Commentary - A century ago, an explosion of free thought burst from Kansas. It filled pockets — and minds.
Funny the things you hold on to.
On my desk is a printing block from one of the Little Blue Books, produced in the millions by the Haldeman-Julius plant in Girard, Kansas. It’s a chunk of metal and wood, and it still has black ink crusted around its reverse characters. Numbered 1020 in the series and used to print the title page of a 1926 essay by iconoclast botanist Luther Burbank, the block is a piece of history speaking from the dead but not yet distant past.
It is a bit of permanence in an increasingly ethereal world of thought.
More on that later.
I picked up the printing block during my first year or so as a reporter for the Pittsburg Morning Sun, a small daily in Southeast Kansas. I don’t recall exactly where the block came from, but I likely bought it at some yard sale, because in those days it wasn’t uncommon to find jetsam from the old Haldeman-Julius publishing empire.

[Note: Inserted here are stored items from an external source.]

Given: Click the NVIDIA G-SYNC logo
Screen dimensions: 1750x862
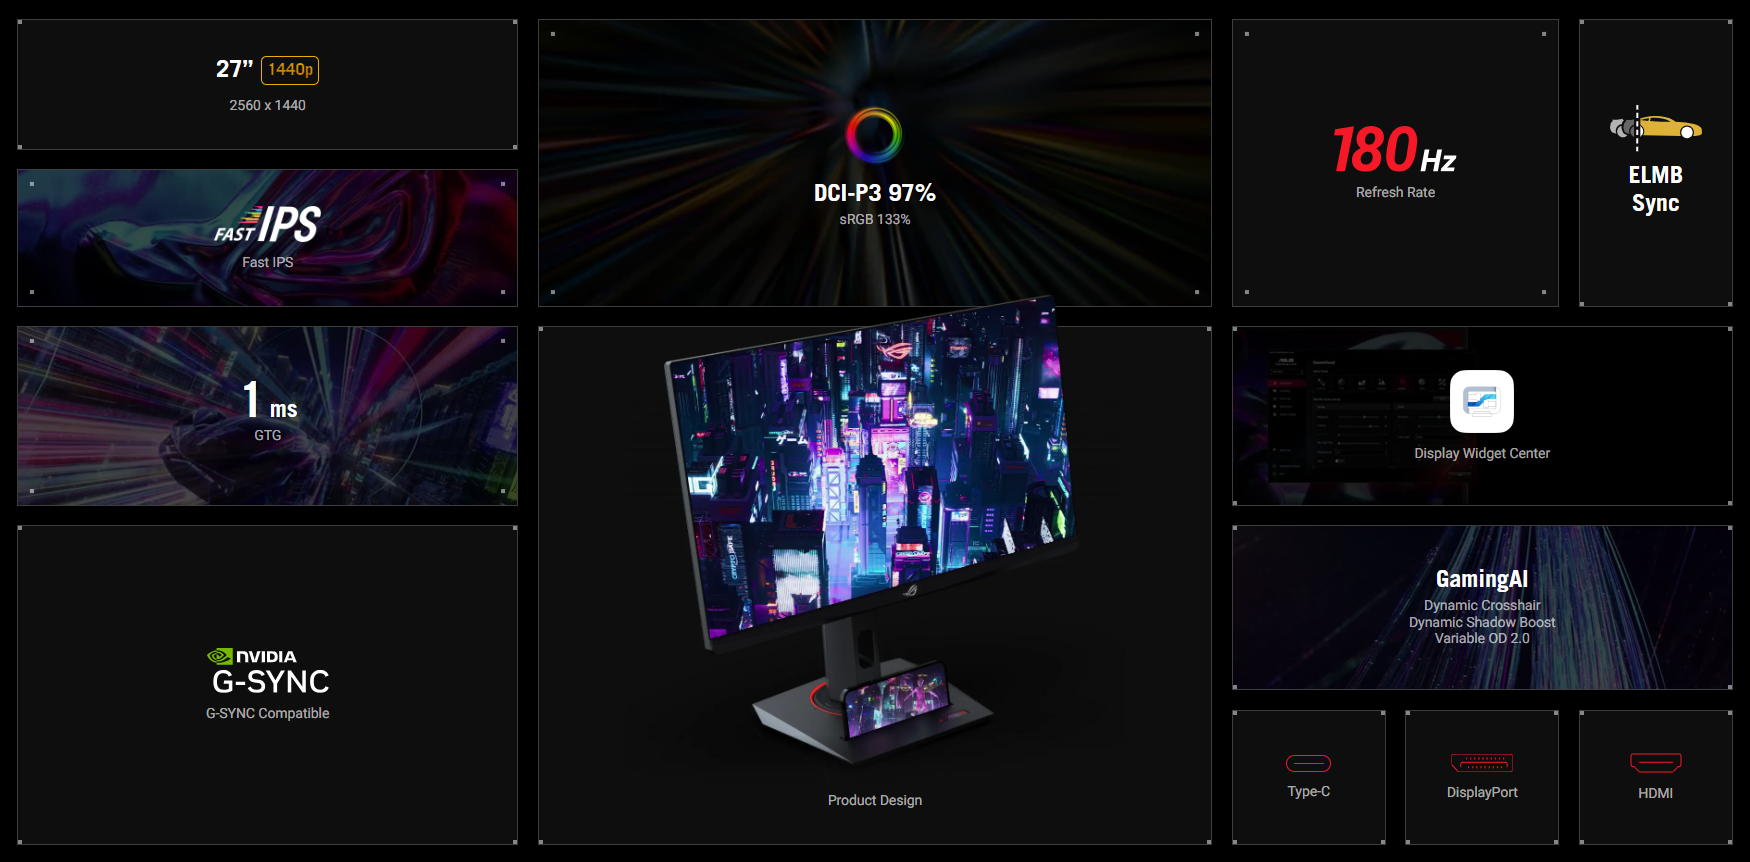Looking at the screenshot, I should (267, 672).
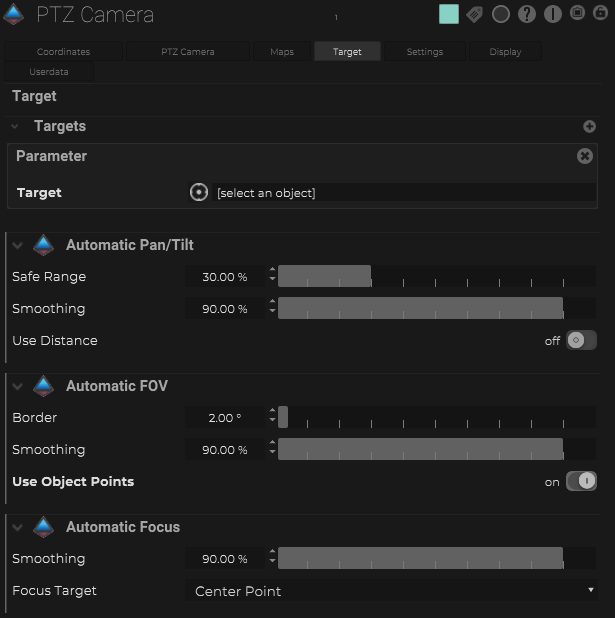This screenshot has height=618, width=615.
Task: Turn on the Use Distance toggle
Action: click(580, 340)
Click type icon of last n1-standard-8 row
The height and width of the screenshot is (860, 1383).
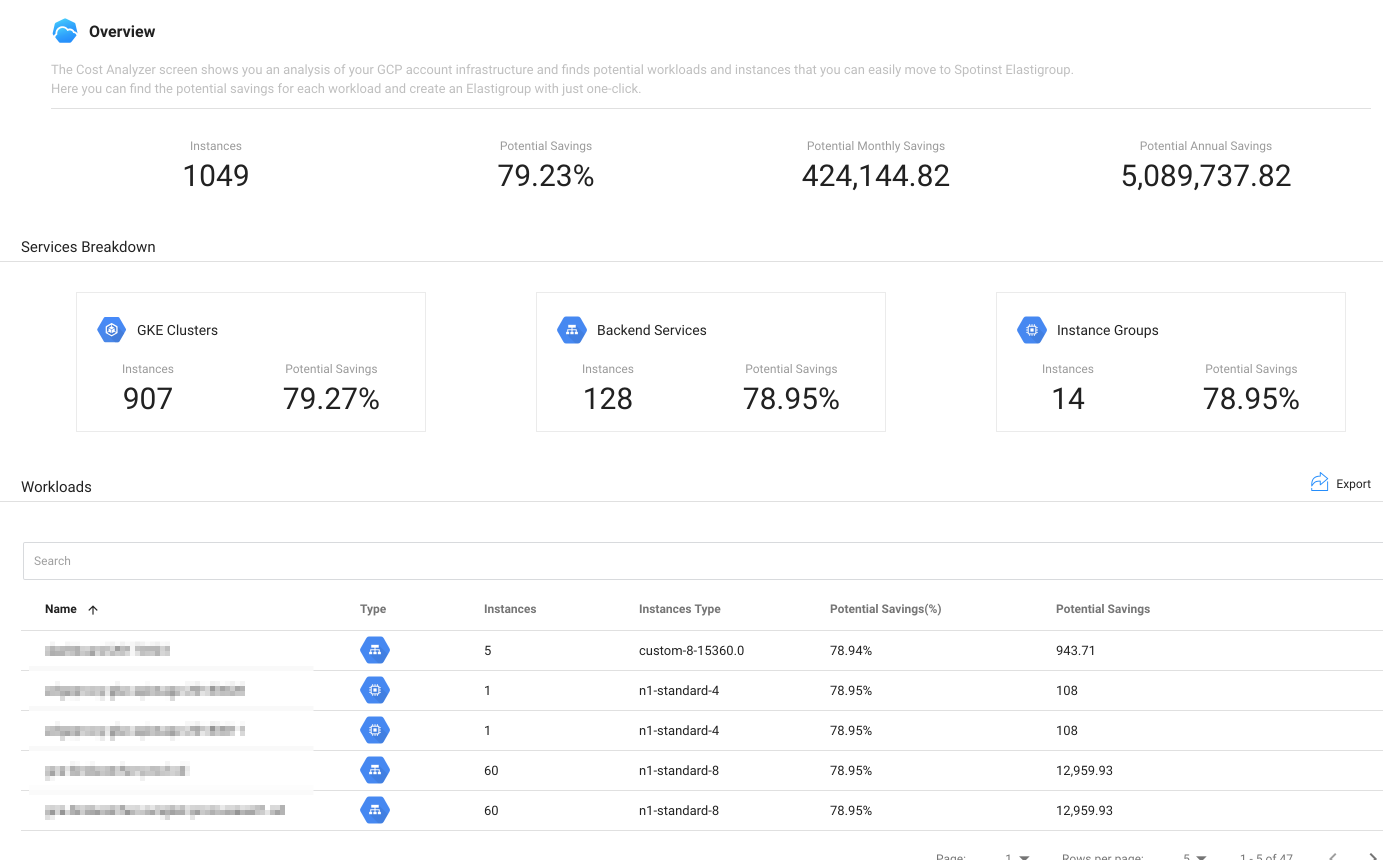click(374, 810)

Beginning in 1919, the plant began churning out the Little Blue Books for mail-order at a few cents each, a “university in print.” The little books were the creation of Emanuel Julius, who was just 26 when he stepped off the train at Girard. An Eastern intellectual and writer with no formal education, and the second generation of an immigrant Ukrainian Jewish family, Julius must have seemed an odd character to the town’s residents. As a reporter, he had covered the New York Triangle Shirtwaist Factory fire of 1911, in which 146 mostly immigrant workers died. Now he had come to join the staff of The Appeal to Reason, the largest socialist newspaper in the country.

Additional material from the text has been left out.